=== Stated task 1 ===
Please reproduce word for word the entries below, starting at the line that contains "upon (498, 291)" and ending at the line that contains "(213, 415).", with both of those lines included.

=== Source document ===

Public-private partnerships in providing water and wastewater utility service: the trend toward privatization in Florida.

AuthorCowdery, Kathryn G.W.

There is a long history of private sector involvement in providing water and wastewater utility service in this country. Municipalities began chartering privately owned water companies before the signing of the Declaration of Independence.[1] These chartered or franchised utility companies typically were granted the exclusive right to provide service in a particular territory. In turn, the government retained the responsibility of utility regulation regarding rates and service.

As population centers grew, in some cases it became both economically feasible and advantageous for the government to provide utility service to previously unserved territory or territory already served by a privately owned utility. As a result of continuing growth in Florida, competition and litigation between governmental entities and private utilities over the right to serve new developments is growing as well.[2]

Historically, when the public sector has provided utility service it has relied on the private sector for the provision of certain aspects of water and wastewater utility service, such as plant construction.[3] Privatization of water and wastewater utility services today has expanded to encompass long-term contractual agreements for operation, maintenance, and even the purchase of government-owned utilities (GOUs) by the private sector. This article discusses the national trend of privatization and explores how Florida law has been amended to accommodate privatization of water and wastewater utilities.

What Is Privatization?

=== Stated task 2 ===
Quote the passage of the privatization article starting at "Historically, when the" and ending at "What Is Privatization?".

=== Data provided ===
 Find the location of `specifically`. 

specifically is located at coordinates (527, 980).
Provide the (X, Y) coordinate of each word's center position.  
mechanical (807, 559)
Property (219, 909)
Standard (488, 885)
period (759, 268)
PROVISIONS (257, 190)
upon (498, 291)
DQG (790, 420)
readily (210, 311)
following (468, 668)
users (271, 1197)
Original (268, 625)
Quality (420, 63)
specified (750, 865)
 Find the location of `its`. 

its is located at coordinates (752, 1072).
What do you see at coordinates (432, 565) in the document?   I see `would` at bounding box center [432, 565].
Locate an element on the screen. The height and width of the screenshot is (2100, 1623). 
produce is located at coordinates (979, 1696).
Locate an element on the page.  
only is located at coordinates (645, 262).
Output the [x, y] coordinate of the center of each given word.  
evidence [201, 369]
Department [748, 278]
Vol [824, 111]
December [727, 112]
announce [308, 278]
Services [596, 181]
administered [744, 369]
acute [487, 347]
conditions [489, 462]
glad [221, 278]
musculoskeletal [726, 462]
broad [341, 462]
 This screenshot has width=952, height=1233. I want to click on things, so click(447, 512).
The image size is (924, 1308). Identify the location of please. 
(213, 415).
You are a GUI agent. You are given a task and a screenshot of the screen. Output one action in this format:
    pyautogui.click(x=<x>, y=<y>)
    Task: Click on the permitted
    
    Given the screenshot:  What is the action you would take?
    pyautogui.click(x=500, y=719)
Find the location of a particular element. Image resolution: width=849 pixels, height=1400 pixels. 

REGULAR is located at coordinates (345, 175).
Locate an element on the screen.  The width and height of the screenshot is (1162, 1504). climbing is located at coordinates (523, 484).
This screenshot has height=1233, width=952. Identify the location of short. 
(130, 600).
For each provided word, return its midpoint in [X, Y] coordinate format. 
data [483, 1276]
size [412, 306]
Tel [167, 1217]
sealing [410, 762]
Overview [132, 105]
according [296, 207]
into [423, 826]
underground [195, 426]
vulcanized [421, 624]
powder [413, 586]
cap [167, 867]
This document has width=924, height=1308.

=== Correct output 1 ===
upon (498, 291)
DQG (790, 420)
readily (210, 311)
following (468, 668)
users (271, 1197)
Original (268, 625)
Quality (420, 63)
specified (750, 865)
 Find the location of `its`. 

its is located at coordinates (752, 1072).
What do you see at coordinates (432, 565) in the document?   I see `would` at bounding box center [432, 565].
Locate an element on the screen. The height and width of the screenshot is (2100, 1623). 
produce is located at coordinates (979, 1696).
Locate an element on the page.  
only is located at coordinates (645, 262).
Output the [x, y] coordinate of the center of each given word.  
evidence [201, 369]
Department [748, 278]
Vol [824, 111]
December [727, 112]
announce [308, 278]
Services [596, 181]
administered [744, 369]
acute [487, 347]
conditions [489, 462]
glad [221, 278]
musculoskeletal [726, 462]
broad [341, 462]
 This screenshot has width=952, height=1233. I want to click on things, so click(447, 512).
The image size is (924, 1308). Identify the location of please. 
(213, 415).

=== Correct output 2 ===
Historically, when the public sector has provided utility service it has relied on the private sector for the provision of certain aspects of water and wastewater utility service, such as plant construction.[3] Privatization of water and wastewater utility services today has expanded to encompass long-term contractual agreements for operation, maintenance, and even the purchase of government-owned utilities (GOUs) by the private sector. This article discusses the national trend of privatization and explores how Florida law has been amended to accommodate privatization of water and wastewater utilities.

What Is Privatization?